Collected data entries
== Segment start ==

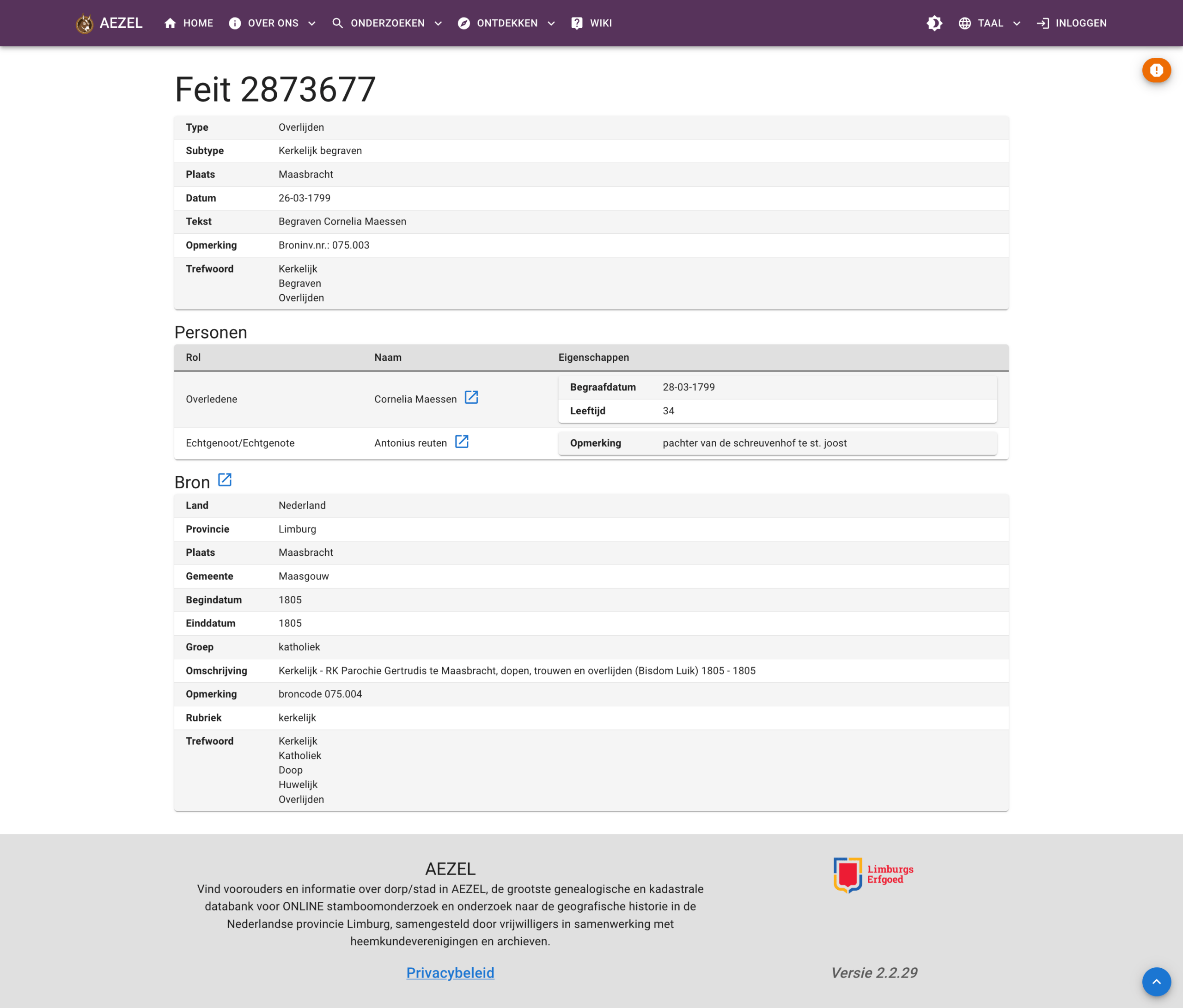Open the Taal language dropdown

point(989,24)
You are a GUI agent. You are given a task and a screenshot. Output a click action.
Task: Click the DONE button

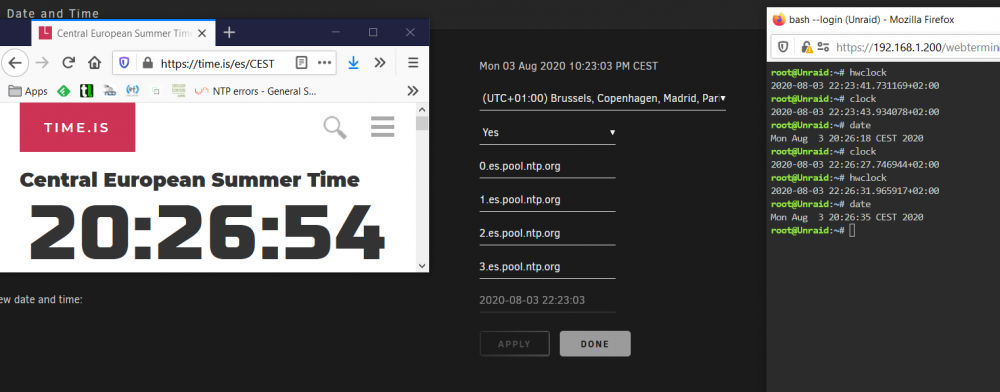tap(595, 344)
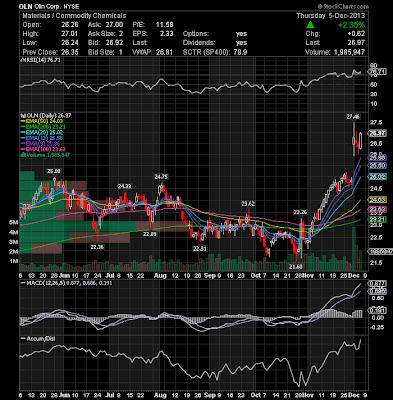Select the yellow EMA(50) legend entry
Image resolution: width=393 pixels, height=400 pixels.
coord(42,121)
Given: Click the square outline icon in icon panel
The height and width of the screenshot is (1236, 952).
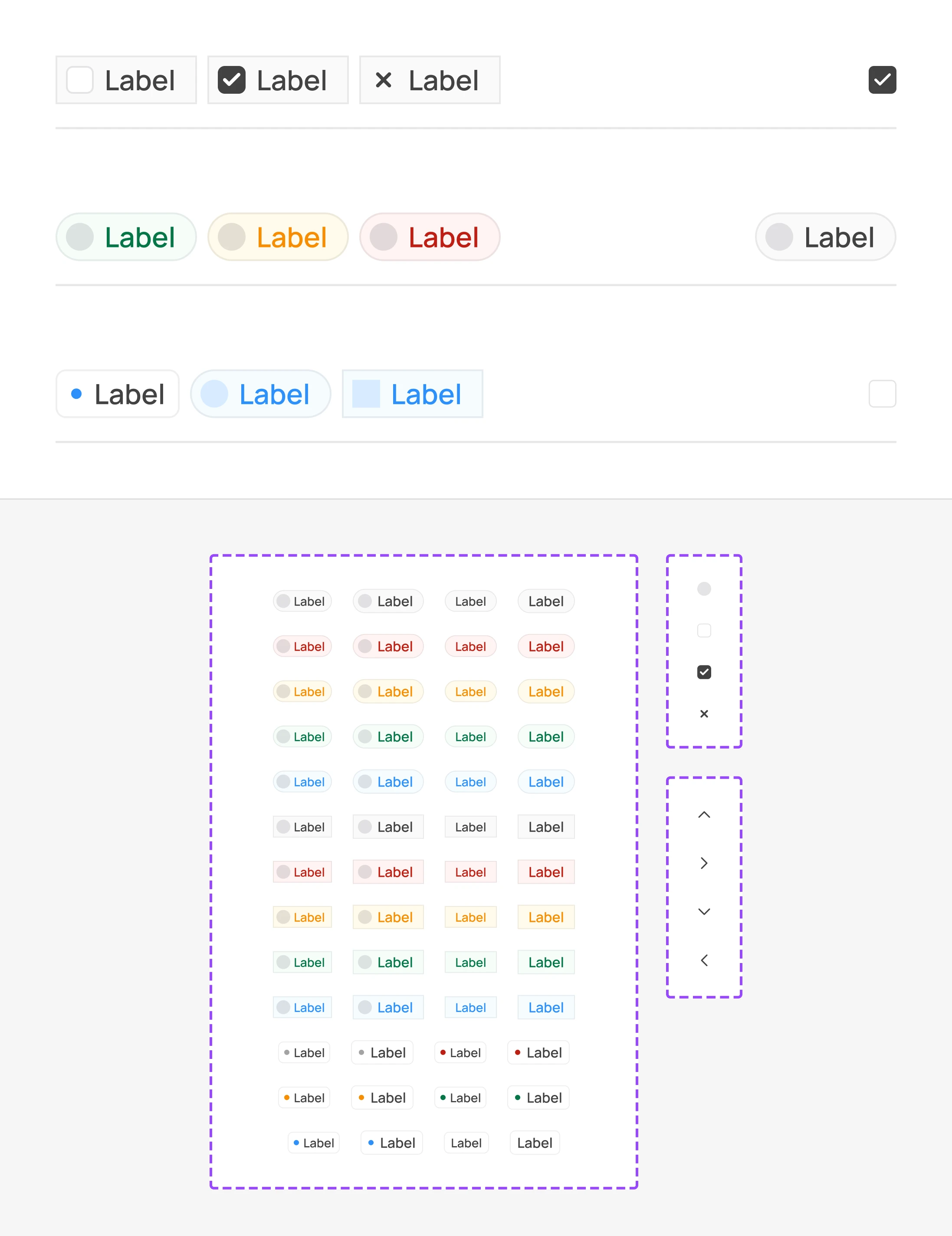Looking at the screenshot, I should tap(703, 631).
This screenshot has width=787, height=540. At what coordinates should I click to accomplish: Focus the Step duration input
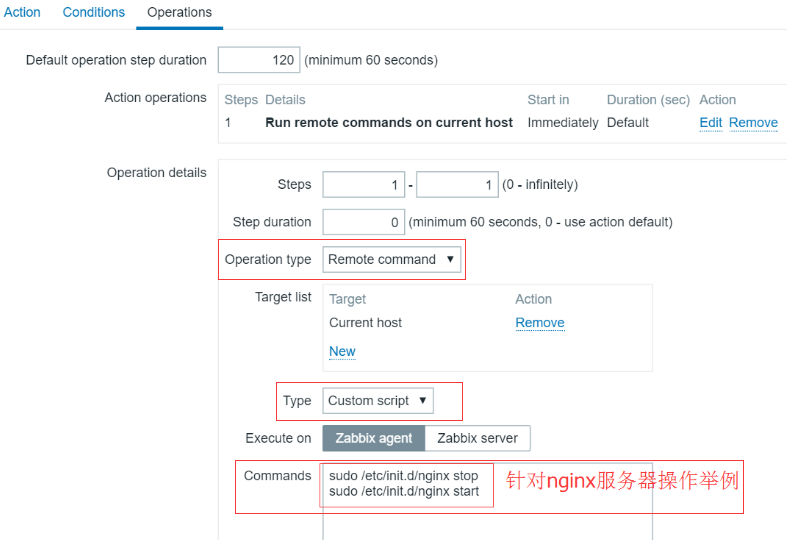point(364,222)
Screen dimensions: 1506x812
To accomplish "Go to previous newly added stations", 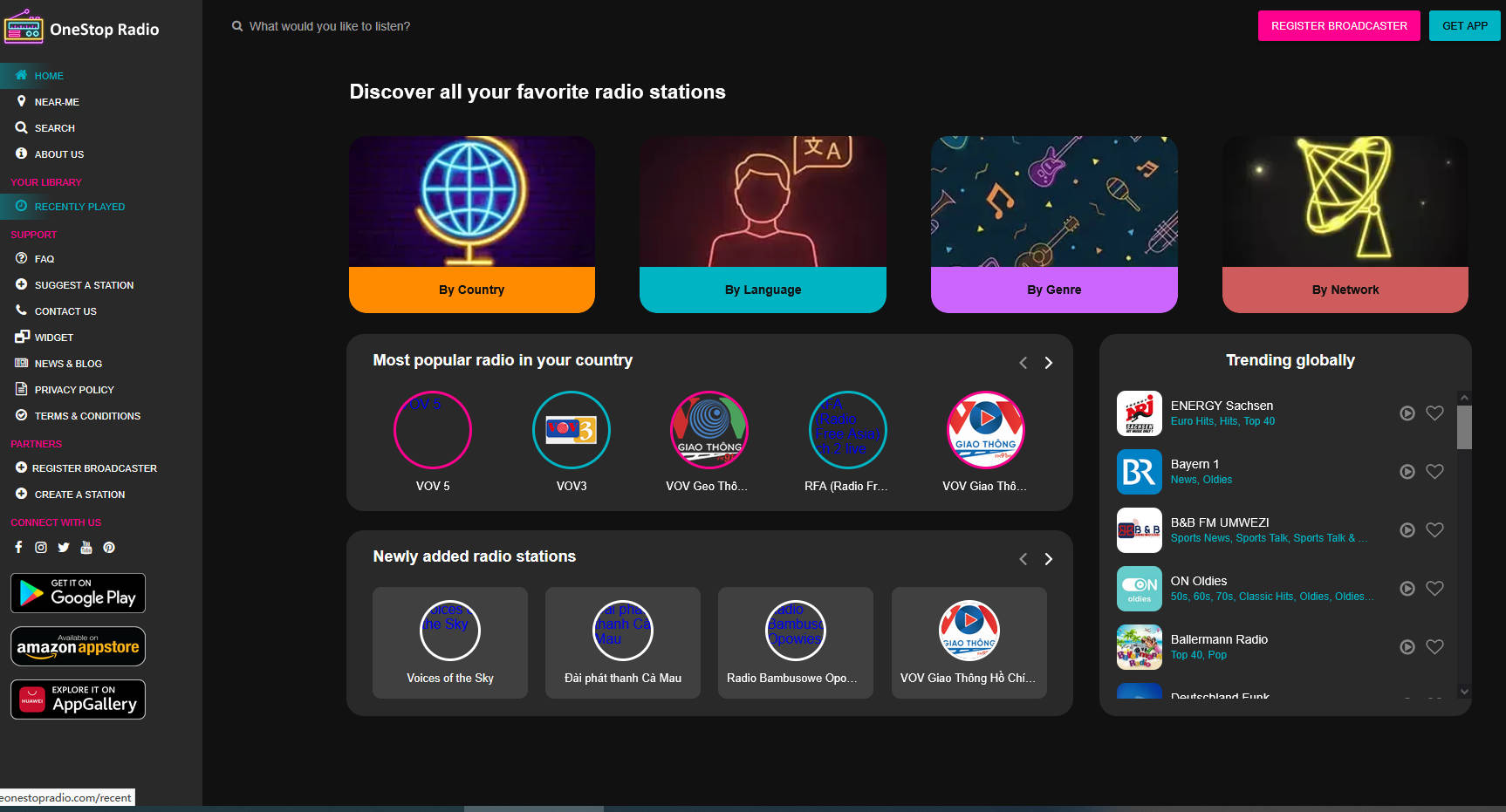I will point(1023,559).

== Segment end ==

EXERCISE AIM: Starting at the line containing "You are a GUI" and stopping at the line containing "Given: Click the", output each line exactly as it appears above. Leave out the pictures.

TASK OUTPUT:
You are a GUI agent. You are given a task and a screenshot. Output a click action.
Task: Click the DONE button

tap(595, 344)
Select the yellow EMA(50) legend entry
Image resolution: width=393 pixels, height=400 pixels.
coord(42,121)
Given: Click the square outline icon in icon panel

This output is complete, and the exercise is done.